EXERCISE GOAL: What is needed here is an exact repetition of the records below, beginning at the line that has "Given: Open Profile settings in sidebar" and stopping after the line that has "Given: Focus the".

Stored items
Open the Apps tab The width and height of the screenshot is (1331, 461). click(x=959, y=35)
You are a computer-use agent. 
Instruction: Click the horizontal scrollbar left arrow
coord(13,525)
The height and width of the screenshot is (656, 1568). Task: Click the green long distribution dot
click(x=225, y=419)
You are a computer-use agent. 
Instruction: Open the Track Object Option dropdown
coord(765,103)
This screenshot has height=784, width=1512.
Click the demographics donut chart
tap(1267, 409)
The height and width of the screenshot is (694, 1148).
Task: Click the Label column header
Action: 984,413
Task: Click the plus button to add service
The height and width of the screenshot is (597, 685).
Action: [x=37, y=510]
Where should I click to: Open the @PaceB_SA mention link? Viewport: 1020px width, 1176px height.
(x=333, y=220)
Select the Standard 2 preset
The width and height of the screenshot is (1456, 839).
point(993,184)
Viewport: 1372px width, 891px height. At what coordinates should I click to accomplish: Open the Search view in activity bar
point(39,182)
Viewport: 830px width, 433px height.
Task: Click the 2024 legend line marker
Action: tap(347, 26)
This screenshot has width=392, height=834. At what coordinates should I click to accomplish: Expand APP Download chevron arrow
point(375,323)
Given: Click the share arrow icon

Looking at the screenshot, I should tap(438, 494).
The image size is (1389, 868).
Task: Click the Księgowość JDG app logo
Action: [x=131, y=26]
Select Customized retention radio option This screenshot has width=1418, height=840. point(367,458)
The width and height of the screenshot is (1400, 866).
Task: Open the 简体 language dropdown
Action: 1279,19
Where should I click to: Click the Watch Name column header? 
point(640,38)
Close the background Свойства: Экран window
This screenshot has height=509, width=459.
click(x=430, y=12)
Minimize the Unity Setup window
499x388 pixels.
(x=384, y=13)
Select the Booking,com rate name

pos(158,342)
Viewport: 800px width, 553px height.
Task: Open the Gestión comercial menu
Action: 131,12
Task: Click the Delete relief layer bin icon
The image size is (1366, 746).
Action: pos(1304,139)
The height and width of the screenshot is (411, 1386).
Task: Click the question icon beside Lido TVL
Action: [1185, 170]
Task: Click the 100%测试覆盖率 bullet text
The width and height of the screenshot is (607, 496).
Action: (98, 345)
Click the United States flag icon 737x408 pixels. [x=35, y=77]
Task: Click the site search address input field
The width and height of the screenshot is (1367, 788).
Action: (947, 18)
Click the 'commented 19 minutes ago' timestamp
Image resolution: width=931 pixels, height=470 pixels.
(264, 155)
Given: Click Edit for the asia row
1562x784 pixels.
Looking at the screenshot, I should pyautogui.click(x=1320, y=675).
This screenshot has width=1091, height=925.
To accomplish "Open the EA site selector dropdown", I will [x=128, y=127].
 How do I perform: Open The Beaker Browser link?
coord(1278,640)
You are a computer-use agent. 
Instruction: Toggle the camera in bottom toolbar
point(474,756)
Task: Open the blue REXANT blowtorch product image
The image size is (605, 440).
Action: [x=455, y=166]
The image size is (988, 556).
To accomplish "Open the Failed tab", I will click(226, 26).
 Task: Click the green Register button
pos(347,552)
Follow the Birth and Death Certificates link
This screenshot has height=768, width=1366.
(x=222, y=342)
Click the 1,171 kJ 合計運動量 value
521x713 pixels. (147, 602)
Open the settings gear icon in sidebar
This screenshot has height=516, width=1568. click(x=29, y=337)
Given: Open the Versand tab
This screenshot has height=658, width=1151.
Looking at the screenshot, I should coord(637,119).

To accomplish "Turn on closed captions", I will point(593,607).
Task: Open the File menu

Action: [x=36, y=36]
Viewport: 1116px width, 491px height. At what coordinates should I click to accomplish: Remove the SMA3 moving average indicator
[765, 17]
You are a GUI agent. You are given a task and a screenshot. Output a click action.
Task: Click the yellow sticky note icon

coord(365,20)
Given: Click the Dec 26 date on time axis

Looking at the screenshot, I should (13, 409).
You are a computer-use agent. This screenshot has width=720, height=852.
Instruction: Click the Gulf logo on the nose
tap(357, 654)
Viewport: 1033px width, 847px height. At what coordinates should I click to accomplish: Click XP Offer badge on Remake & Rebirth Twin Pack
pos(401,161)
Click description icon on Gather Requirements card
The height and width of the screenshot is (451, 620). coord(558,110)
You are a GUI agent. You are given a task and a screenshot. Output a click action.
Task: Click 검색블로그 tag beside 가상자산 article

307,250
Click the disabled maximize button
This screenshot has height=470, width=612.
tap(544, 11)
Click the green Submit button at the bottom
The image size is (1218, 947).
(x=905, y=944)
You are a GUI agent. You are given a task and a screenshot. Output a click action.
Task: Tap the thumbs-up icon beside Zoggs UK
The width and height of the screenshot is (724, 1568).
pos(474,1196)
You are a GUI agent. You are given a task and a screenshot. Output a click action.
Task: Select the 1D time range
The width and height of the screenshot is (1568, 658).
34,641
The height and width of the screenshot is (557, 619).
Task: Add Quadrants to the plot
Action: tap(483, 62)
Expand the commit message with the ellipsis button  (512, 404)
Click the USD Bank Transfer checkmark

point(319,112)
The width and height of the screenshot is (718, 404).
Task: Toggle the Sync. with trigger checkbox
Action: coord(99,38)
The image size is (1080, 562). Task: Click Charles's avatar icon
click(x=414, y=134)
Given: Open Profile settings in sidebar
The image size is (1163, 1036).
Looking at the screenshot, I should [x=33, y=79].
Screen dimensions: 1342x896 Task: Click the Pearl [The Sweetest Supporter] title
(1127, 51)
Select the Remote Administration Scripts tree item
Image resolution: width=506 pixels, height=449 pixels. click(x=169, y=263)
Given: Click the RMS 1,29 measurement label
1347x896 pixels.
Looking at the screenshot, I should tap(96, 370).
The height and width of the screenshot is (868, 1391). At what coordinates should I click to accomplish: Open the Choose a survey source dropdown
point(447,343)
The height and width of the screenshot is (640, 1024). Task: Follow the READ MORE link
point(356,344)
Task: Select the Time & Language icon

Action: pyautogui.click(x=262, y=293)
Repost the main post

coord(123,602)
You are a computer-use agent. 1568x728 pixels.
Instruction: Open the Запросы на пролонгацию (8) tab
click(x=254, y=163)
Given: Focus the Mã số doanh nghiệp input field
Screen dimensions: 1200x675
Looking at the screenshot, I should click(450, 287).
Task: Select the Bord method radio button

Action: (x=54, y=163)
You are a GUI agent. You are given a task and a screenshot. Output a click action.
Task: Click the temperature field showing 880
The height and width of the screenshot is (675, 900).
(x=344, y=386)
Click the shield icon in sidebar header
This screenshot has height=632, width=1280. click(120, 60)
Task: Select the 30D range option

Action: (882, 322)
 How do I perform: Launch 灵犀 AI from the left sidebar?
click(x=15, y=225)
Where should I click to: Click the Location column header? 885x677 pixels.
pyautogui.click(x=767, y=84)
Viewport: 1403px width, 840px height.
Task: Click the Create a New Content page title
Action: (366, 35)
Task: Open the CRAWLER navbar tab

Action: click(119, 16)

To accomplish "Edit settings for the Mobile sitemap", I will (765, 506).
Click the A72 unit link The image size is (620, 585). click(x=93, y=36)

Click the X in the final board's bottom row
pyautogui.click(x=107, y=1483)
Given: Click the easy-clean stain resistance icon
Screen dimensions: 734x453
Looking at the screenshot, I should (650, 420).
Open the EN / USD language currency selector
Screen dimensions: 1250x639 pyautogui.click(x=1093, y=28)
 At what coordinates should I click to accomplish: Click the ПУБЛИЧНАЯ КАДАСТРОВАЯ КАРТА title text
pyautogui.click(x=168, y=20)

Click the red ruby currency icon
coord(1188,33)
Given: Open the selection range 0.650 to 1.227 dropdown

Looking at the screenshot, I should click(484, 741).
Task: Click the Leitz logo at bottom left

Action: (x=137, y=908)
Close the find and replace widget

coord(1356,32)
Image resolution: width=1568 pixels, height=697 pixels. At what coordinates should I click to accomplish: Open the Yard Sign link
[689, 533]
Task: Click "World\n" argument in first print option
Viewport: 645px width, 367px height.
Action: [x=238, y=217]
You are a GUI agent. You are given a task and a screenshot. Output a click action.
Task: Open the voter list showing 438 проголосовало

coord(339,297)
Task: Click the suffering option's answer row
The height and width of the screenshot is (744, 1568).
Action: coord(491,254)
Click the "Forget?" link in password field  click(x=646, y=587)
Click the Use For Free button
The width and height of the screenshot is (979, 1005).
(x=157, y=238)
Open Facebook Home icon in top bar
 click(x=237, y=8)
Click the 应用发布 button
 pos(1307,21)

RESULT OF THIS TASK:
Given: Open Profile settings in sidebar
The image size is (1163, 1036).
Looking at the screenshot, I should [x=33, y=79].
Screen dimensions: 1342x896 Task: Click the Pearl [The Sweetest Supporter] title
(1127, 51)
Select the Remote Administration Scripts tree item
Image resolution: width=506 pixels, height=449 pixels. click(x=169, y=263)
Given: Click the RMS 1,29 measurement label
1347x896 pixels.
Looking at the screenshot, I should tap(96, 370).
The height and width of the screenshot is (868, 1391). At what coordinates should I click to accomplish: Open the Choose a survey source dropdown
point(447,343)
The height and width of the screenshot is (640, 1024). Task: Follow the READ MORE link
point(356,344)
Task: Select the Time & Language icon

Action: pyautogui.click(x=262, y=293)
Repost the main post

coord(123,602)
You are a computer-use agent. 1568x728 pixels.
Instruction: Open the Запросы на пролонгацию (8) tab
click(x=254, y=163)
Given: Focus the Mã số doanh nghiệp input field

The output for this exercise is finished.